Consider the following scenario:
• Year 0: You start your retirement with $1,000,000 and withdraw 3%. So you take out $30,000 and are left with $970,000. Your brilliant model predicts that at the end of Year 1 you’re money will grow by 6% and you’ll have $1,028,000.
• Year 1: Oh no! The market tanked by negative 10%! Now your balance drops to $873,000. You withdraw another 3% of $26,190. Now your balance is all the way down to $846,810. That’s over $150,000 lost in just the first year! At this rate you’ll be broke in less than 10 years. How’s that 6% model treating you now?
So if you can’t generalize some constant rate of return to keep your proverbial cookie jar from running out of cookies, then what are you supposed to do to predict how long your retirement funds will last?
A Better Approach:
The truth is that your guess is just as good as anyone else’s when it comes to what the market will do next year, the year after that, and so on. In reality, you could take my example from earlier and put in any random number for the return rate each year.
So how can we build this into our model and find a way to generate random numbers automatically?
Using a Monte Carlo Simulation:
This is where a thing called a Monte Carlo simulation comes in. A Monte Carlo simulation is when you use random sampling to run a computer model to test your theory.
That’s exactly what we plan to do – test our theory about whether or not we’ll run out of money during retirement.
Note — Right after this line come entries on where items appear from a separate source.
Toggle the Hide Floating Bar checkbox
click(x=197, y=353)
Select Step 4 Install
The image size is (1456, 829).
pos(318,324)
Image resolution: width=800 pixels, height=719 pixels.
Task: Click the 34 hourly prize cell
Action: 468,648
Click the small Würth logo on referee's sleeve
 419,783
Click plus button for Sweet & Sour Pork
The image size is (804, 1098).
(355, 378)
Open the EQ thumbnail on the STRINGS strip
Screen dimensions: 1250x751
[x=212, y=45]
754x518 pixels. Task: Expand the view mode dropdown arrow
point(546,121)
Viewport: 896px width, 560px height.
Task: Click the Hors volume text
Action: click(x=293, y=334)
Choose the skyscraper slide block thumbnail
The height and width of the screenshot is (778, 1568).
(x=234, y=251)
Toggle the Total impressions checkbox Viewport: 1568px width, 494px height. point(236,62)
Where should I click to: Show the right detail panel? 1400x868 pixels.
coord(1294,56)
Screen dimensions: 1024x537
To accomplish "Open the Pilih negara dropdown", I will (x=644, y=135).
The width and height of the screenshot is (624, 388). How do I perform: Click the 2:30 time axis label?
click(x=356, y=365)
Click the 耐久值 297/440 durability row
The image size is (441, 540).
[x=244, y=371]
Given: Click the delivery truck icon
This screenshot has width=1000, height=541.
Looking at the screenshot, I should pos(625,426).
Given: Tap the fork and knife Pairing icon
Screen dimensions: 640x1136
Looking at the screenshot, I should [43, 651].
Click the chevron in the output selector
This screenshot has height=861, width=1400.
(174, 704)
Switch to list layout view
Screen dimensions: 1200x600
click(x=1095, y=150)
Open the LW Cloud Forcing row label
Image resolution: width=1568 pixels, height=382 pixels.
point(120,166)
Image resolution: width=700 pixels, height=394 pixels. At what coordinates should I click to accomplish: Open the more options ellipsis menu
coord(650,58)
To begin, download my Microsoft Excel file: My Money Design Monte Carlo Worksheet Rev1
The picture above is an example of just one Monte Carlo simulation from my Excel worksheet (and because it’s made of our random numbers, you’ll never see it look like this ever again). As you see, it shows you how your money will do over the next 50 years. What’s our goal?
• Don’t go below $0 and run out of money!
The beauty of this experiment is that you can do it hundreds of times to try out an infinite combination of results. Every time you click “F9”, the random numbers update and the graph will change. Download it and try this out for yourself! It’s a lot of fun.
How Does It Work?
• You can enter any Starting Balance you want. I have it set to $1,000,000 to start with.
• You can enter any Withdrawal Rate you want. I have it set to my ideal 3%, but feel free to experiment with higher percentages. I think you’ll find that you’ll go below $0 more often the higher you set that number.
• Inflation has been set to 3%. You can change this if you want, but this is a pretty accepted figure.
• The random numbers in the “Return Rate” column come from the Return Rate Mean and Sigma variables based on the empirical rule (if you’re dying to know what that means, click here to read about it on Wikipedia). These figures come from real S&P 500 data between 1950 and 2012 under the Reference tab within the same Excel worksheet. If you want to change these, go ahead.
Adjusted for Inflation – For Your Convenience:
We will want to increase our withdrawal each year to account for the rate of inflation. This has already been built into the equations and model.
How Did You Do?
So after downloading my Excel file and trying it out multiple times, how did you do? Did any of these trials lead to a negative balance? What if you raise the withdrawal rate? At what point do you stop feeling safe about how much to withdraw?